Recent blog updates

Shown here are only posts related to myths. You can view all posts here.

Are women worse programmers than men?

The idea behind this blog post has always been to make peace between two things. One of these is my honest belief that sexism is unwise and disgusting, and all human beings are equally smart regardless of their gender. The other thing is dismal amount of women in programming profession I observed at that time and place. In 2010, a StackOverflow question (it provoked a flamewar and has been deleted, but you can view it if you have 10k+ rep there). finally gave me the idea how these two things are possible simultaneously, and I wrote a provocative and--as one of the commenters puts it--"needlessly argumentative" post about it. Here it is, slightly, rewritten.

Are women worse developers than men?

There are slightly more women than men among humans. However, there's just a small amount of women in software development, as observed and acknowledged by us daily. I observe this in the place I work, and I hear a lot from others that they observe the same at their workplaces. If you're a software developer, take a look who surrounds you: how much of them are women? Not much I guess, much less than 50%.

So does this mean that women are somehow inherently worse in programming? No.

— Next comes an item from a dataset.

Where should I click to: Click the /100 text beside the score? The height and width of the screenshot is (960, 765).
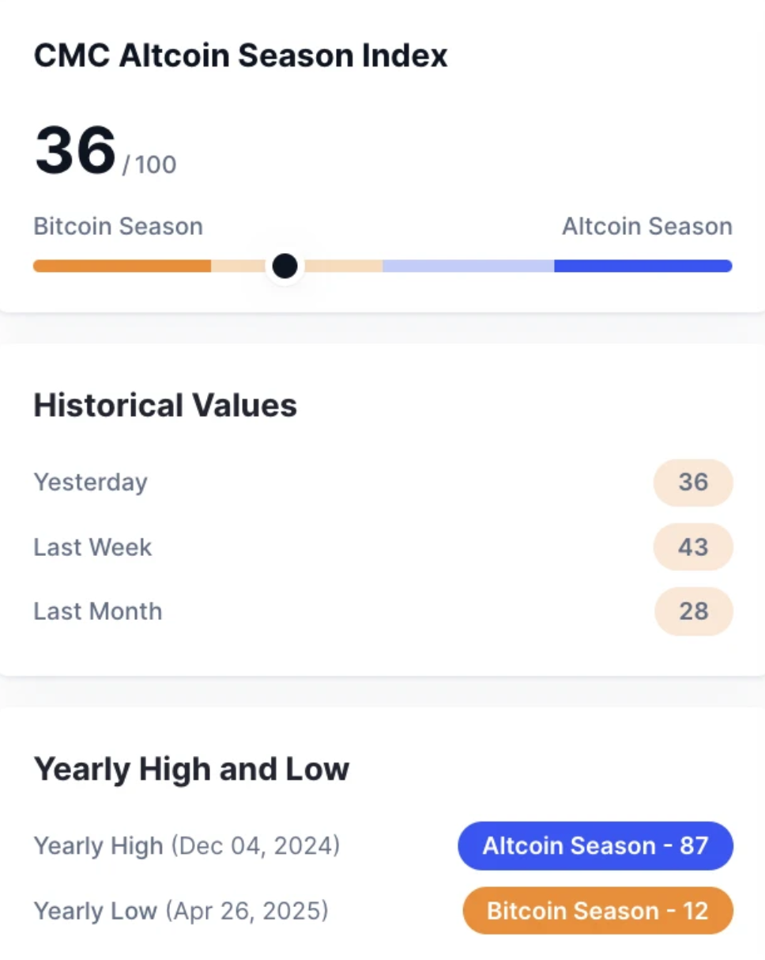[x=149, y=165]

I used to dismiss participation rates in countries that do not completely satisfy the definition of "free" (Qatar, Singapore, Malaisiya.) But women are disadvantaged in such countries, and forcing women into one of the toughest and well-paid STEM-related occupations doesn't really scream oppression.

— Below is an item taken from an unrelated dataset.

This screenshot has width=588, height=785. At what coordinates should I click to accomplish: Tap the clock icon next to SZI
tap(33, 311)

A survey of participation of women in computing over the world demonstrates that it varies dramatically from country to country: from 6% in Denmark to 55% in Thailand (anecdotal evidence reports 60%+ participation in Qatar). If somehow women were worse at this, these rates would have much more similarity.

The thing, however, is that whether women are worse or better at it is completely irrelevant for most situations that occur in practice. That's right: even if you are somehow sure that women are inherently worse at programming, this does not warrant any kind of different attitude towards them in the workplace, and here's why.

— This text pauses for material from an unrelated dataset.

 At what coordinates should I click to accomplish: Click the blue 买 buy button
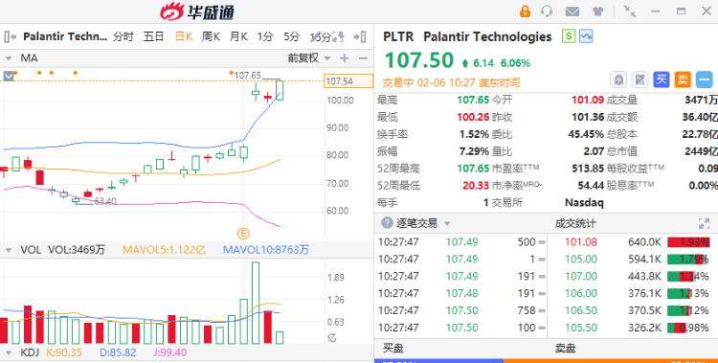[x=662, y=79]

Why shouldn't one just fire all women if one thinks they are inherently worse at programming?

Short answer: because conditional probability. Longer answer follows.

Assume you are doing an interview, and assume also that you are sure that women are worse programmers than men. Does that mean that the probability that a woman who comes to your interview is a good programmer is lower than the probability that a man in similar position is a good programmer? No, and the reason is that the group your interview candidates come from is no longer "all women" or "all men." Instead, these are "all women who chose their careers in computing" and "men who chose computing".

Conditional probability demo

Demonstration that the skill of job applicants or of those women who chose software development as their career had nothing to do with how good of a programmer an average woman is.

The probability that "a woman is a good programmer" (A) given that "a woman chose programming as her career" (B) is not equal to the probability that "a woman is a good programmer" (A). This probability can be both greater or less than this, according to conditional probability definition (see illustrations):

P(A given B) = P(A and B) / P(B)

The definition of conditional probability.

And something tells me, that this very particular group "women self-selected as professional programmers" will have more good programmers than general population. In any case, no matter how small the ratio of good programmers among all women you believe is, it tells you nothing about women in the profession. Any kind of unfair treatment of female peers can't be justified by reasoning about general population, and understanding of conditional probability gives us a mathematically solid proof why.

Why is there a debate about whether women are good at programming in the first place?

Because many people believe that participation of women in software engineering and the skills of women in general are correlated, while in reality these numbers have absolutely nothing to do with each other. The application of basic probability theory to this debate finally settled it down for me, but many are deluded by less relevant questions.

Some see low participation of women in engineering as a sign of their inferior skill, and therefore reason that women should not be hired, or should be not taken seriously. This line of reasoning is mathematically wrong, as shown in the previous section, even if it somehow turns out that women are indeed worse programmers, which I do not believe is true.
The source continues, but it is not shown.